Task input:
- - -

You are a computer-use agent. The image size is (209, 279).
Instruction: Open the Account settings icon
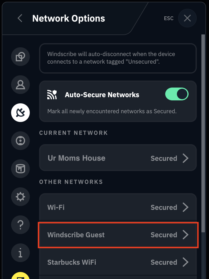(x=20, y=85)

- - -

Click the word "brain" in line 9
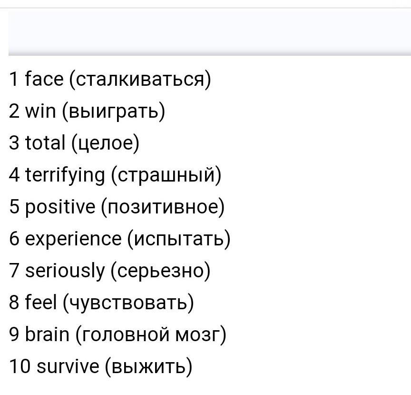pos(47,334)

- - -

Work to do:
Starting at the line that has "You are a computer-use" and stopping after the line that has "(x=20, y=85)", render those records as a two-column CSV with the header request,answer. Use one row per record, put each field in double quotes, replace line breaks with spaces, and omit the pictures.

Result of the task:
request,answer
"You are a computer-use agent. The image size is (209, 279). Instruction: Open the Account settings icon","(x=20, y=85)"